The existential threat to online HFSS advertising has been looming since July. The threat has become more real over the past six weeks, with the deliberately very short consultation period coming to a close at 11.59pm on 22 December. The government’s likely response will be to further tighten regulation of HFSS advertising.
One in every three primary-aged children is obese. And right now, that is as good a reason as any to do something about it.
It’s easy to say there will be no impact on reducing obesity from our ivory towers, but children in lower-income brackets are the most exposed group to HFSS advertising. They’re more likely to experience a far higher calorie reduction than their well-heeled peers. And given they have a lower life expectancy, I don’t think the ban is such a bad thing.

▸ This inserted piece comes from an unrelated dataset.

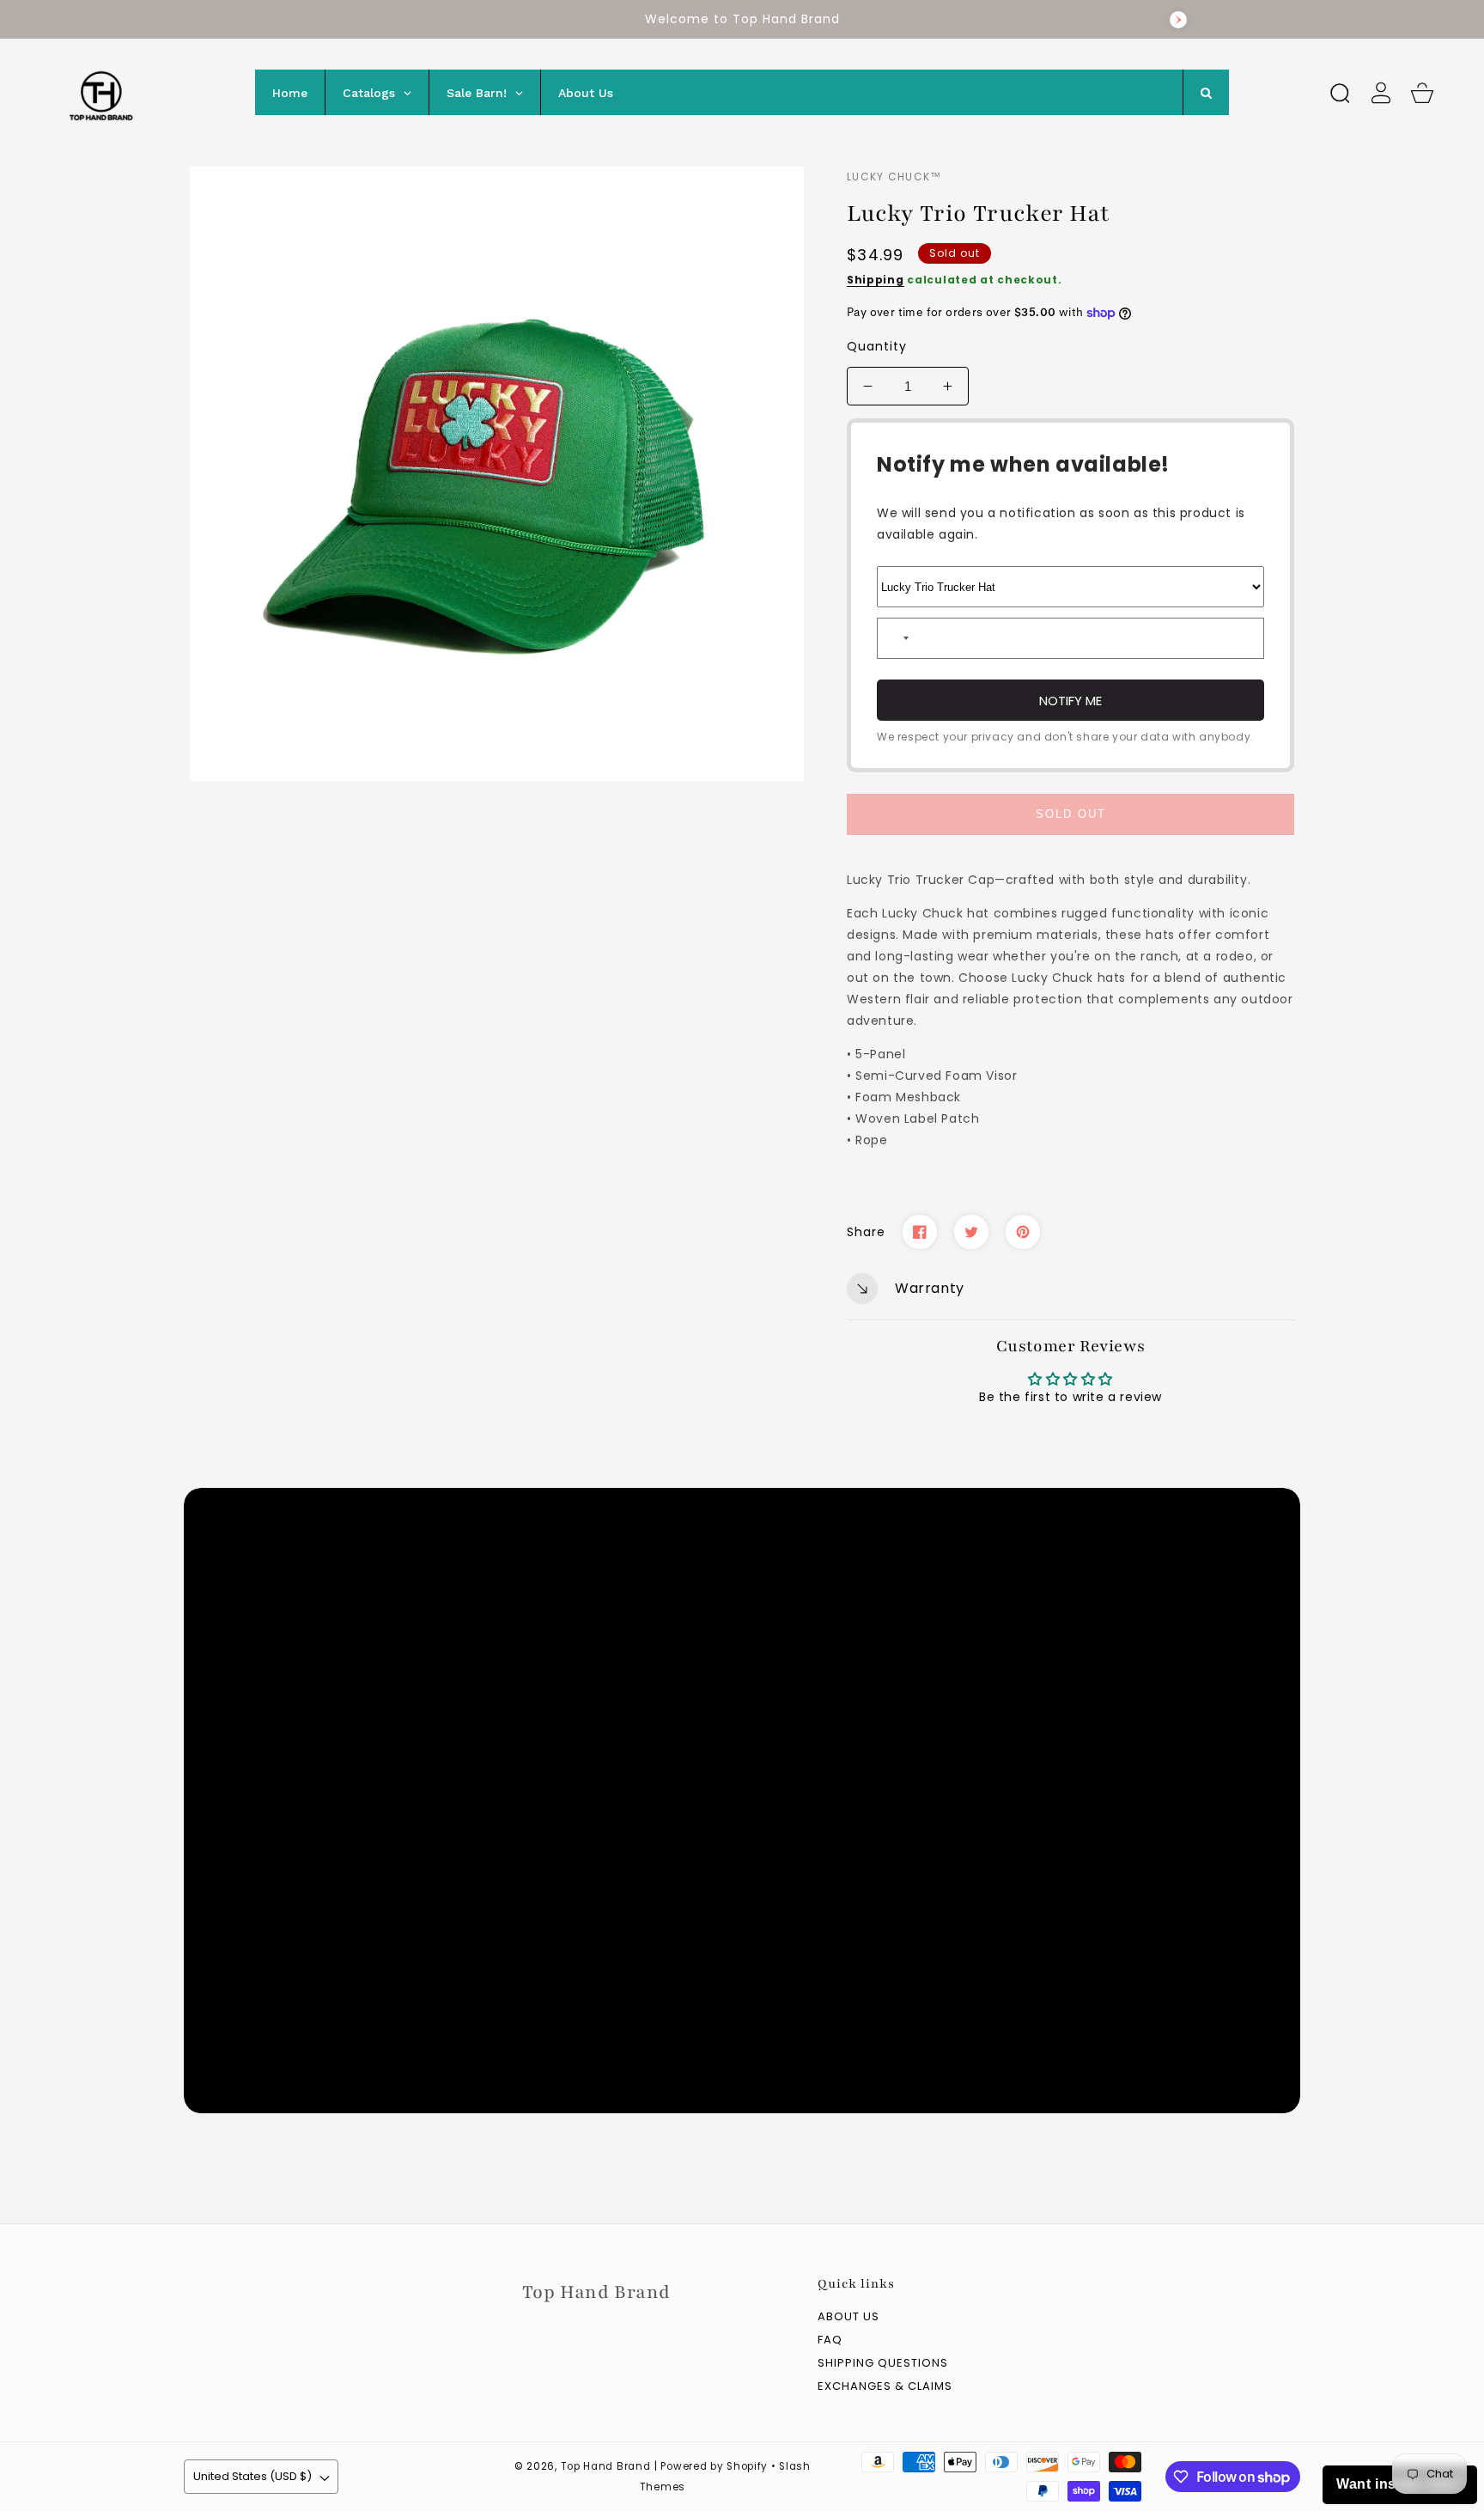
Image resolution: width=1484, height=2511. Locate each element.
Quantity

Over the years I have repeatedly struggled with attempts to work around the existing regulations. Right now, the Cadbury Street Fighter promotion is on my radar for being clever but dark. Engaging parents and children to come together to support celebrity child and parent esports teams that battle each other in Street Fighter is in some ways genius. It’s relevant, aspirational, accessible and it keeps the brand at the heart of the comms. The subtext of the pitch for this Intellectual Property was, I have no doubt, “We need a brand that parents love and a medium their children are most at home with”. It’s an IP that children know – or, if they didn’t, do now. And the last time I looked, using a children’s IP to sell chocolate was a bit iffy.
If anyone seriously thinks that this targeting wasn’t considered, planned and researched to within an inch of its life, they are mistaken. The promotion is YouTube advertised (52% of children spend over 8.3 hours a week on the channel), Twitch streamed (no data is available for under-13s as they are supposedly barred from the platform, but every study we do for this age group puts it up as a favourite) and widely promoted across various channels. Is anyone seriously going to argue that this isn’t going to connect children and chocolate in a meaningful way?

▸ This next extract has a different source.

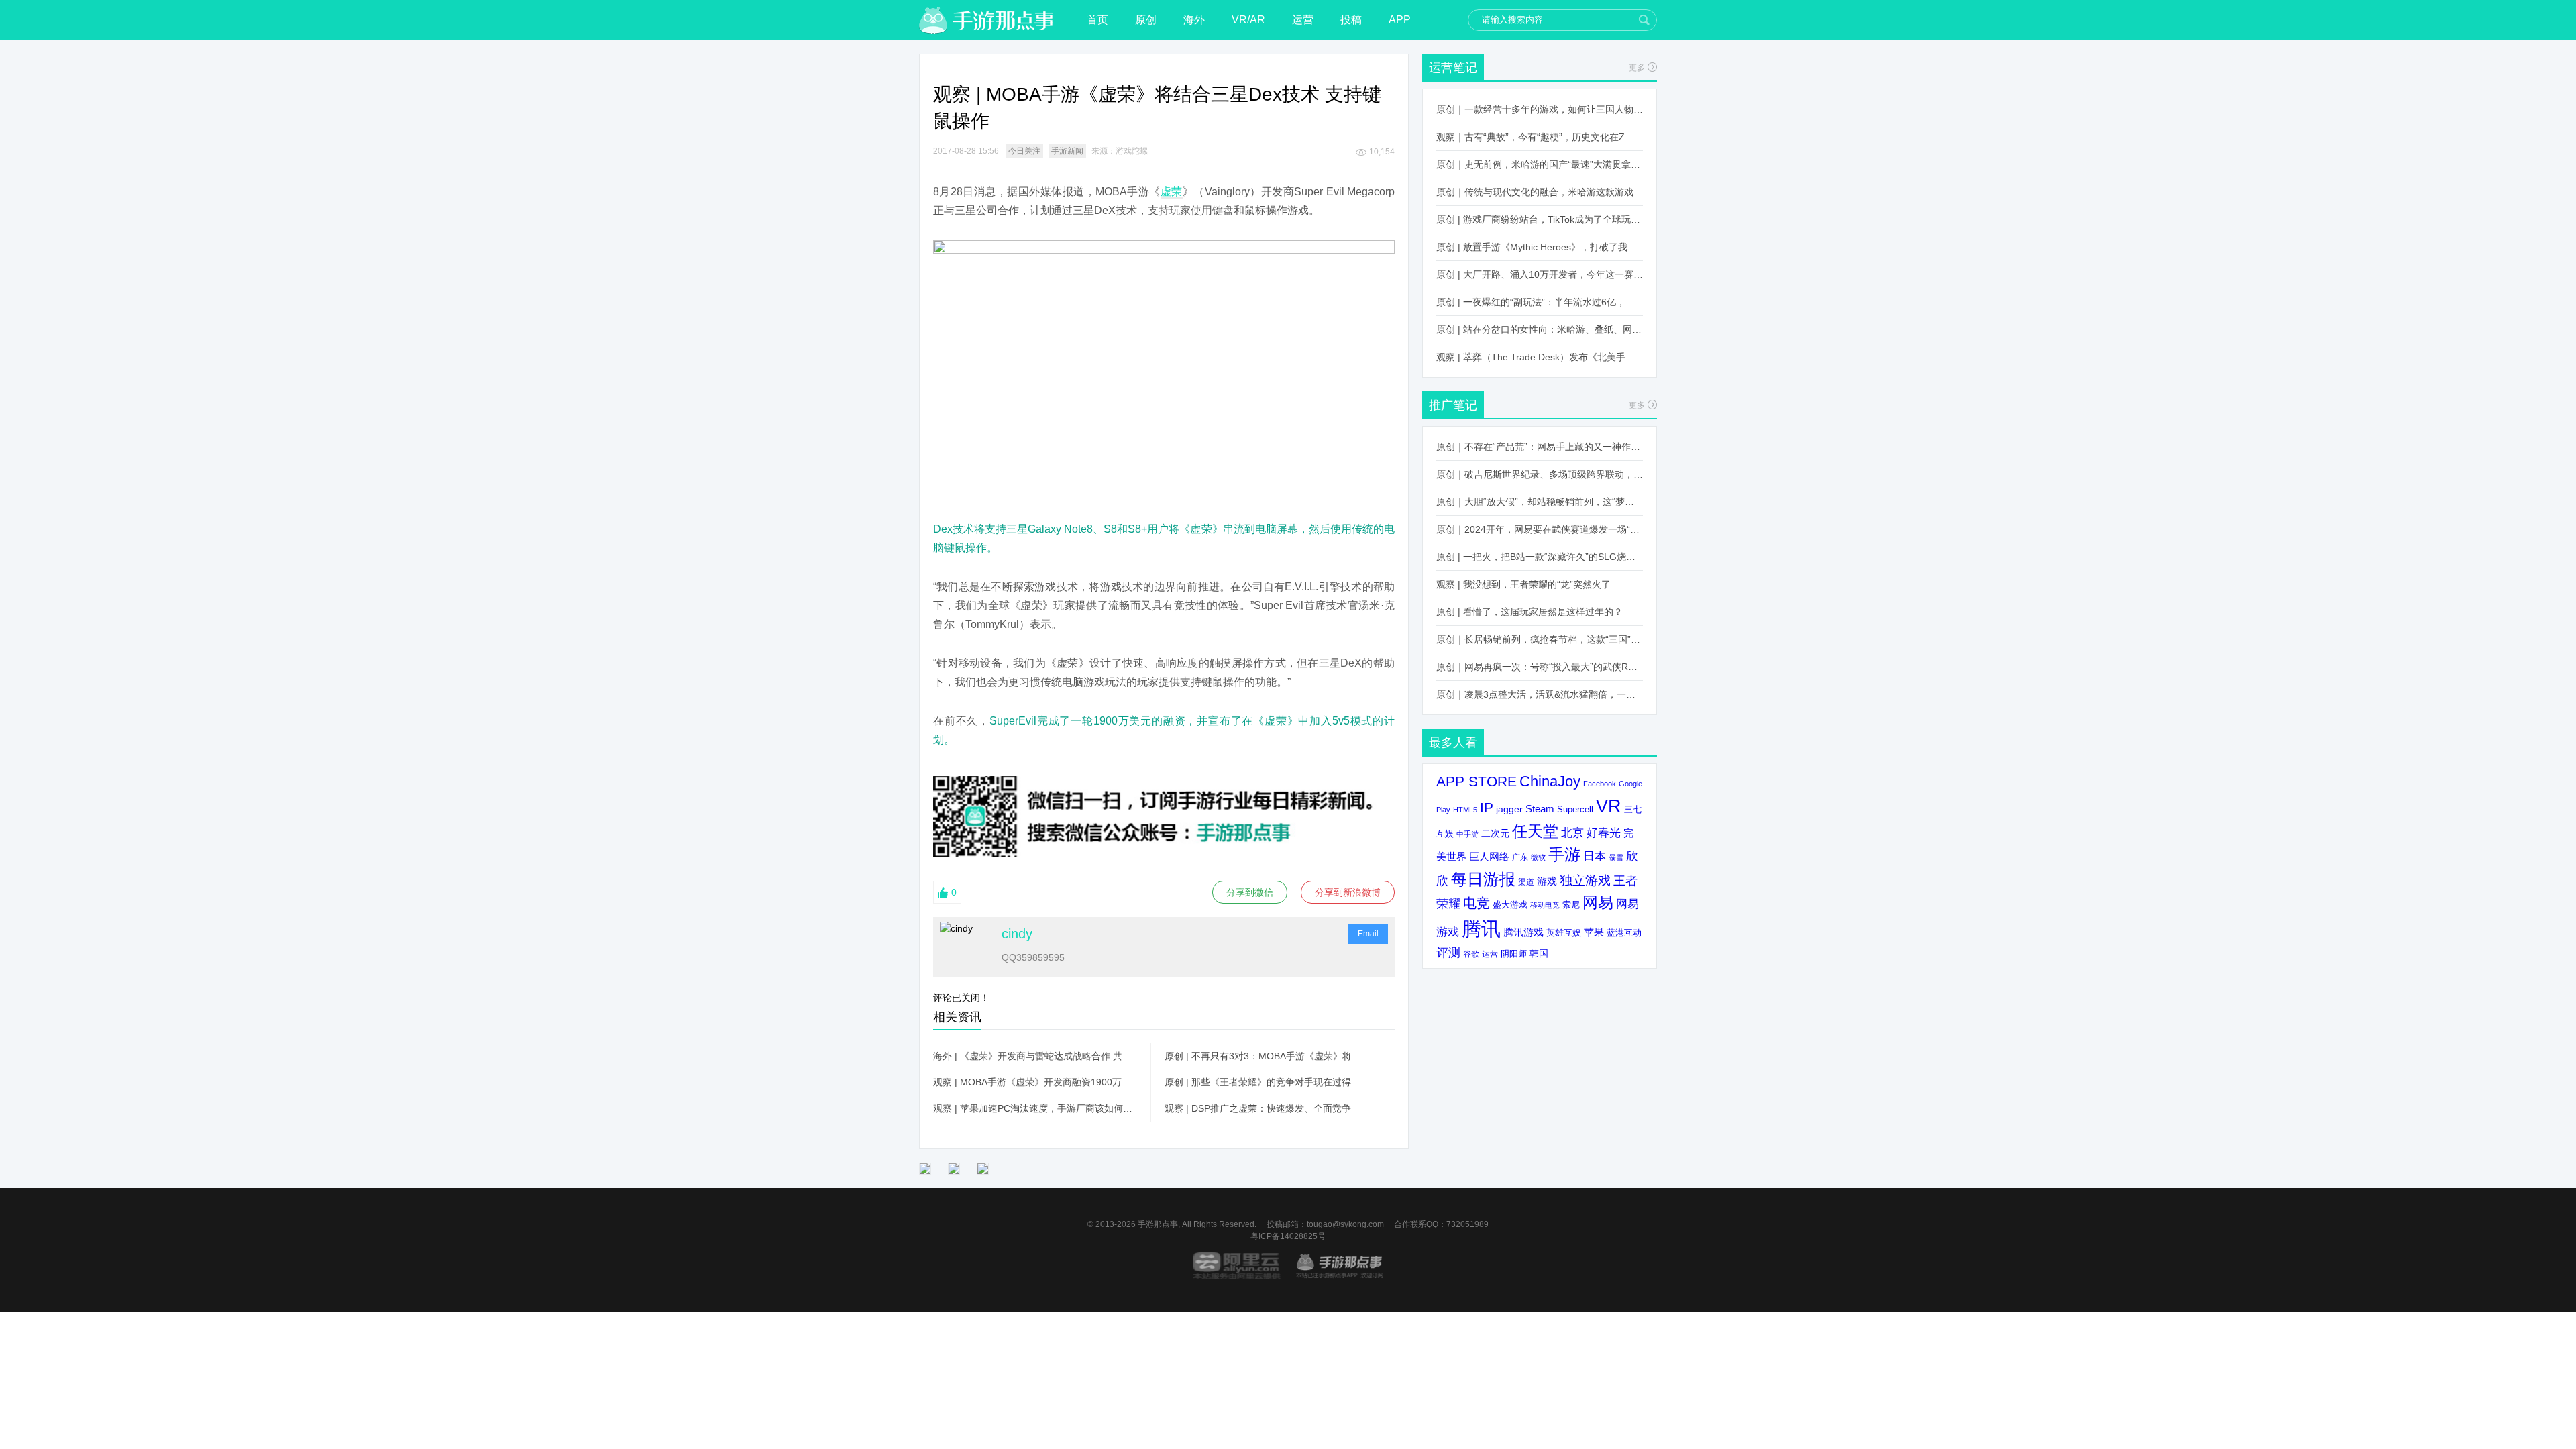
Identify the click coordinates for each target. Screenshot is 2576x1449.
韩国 (1538, 953)
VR (1608, 806)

Will it work? Absolutely. Effectiveness? Yes. Heavier kids? Also a yes.
The need to be a healthier nation is not going to go away. It doesn’t matter who’s in No 10. Things that make kids overweight are for the regulator. So it doesn’t matter how much the industry throws at lobbyists to change the mercurial minds of ministers, it isn’t going to happen. Why do you think they gave us six weeks to respond? Because they can and because it makes it harder. The regulation is going to be tighter than a duck’s backside.
Rather than try to find a way around legislation – which agencies will be trying to do because they rightly need to sell their services – why not look to the left or right a little and increase our collective resolve to find solutions that work for all? Reformulation is working, launches of healthier alternatives are working and health education is working. We all have our part to play.
We’ve also learned from ‘Collaboration for Healthier Lives UK’ that it is possible to improve the diet and health of families in low-income areas by changing the layout and communications in-store and making healthier options less expensive. In year one of the pilot in Lambeth and Southwark, 13% more fruit & vegetables were sold and 22% less confectionery was sold. I know brands need to sell products, but maybe they could be different ones in the future.
The likes of Mars, Mondelez and PepsiCo are all partners of CHL and are therefore committed to impacting healthier lives in local communities –and yet many of the same suppliers are still working to ensure that children are exposed to HFSS advertising. I just don’t get it – with legislation coming, it’s futile.
The future of a healthy business, especially after the shocker of 2020, relies on healthy consumers and brands.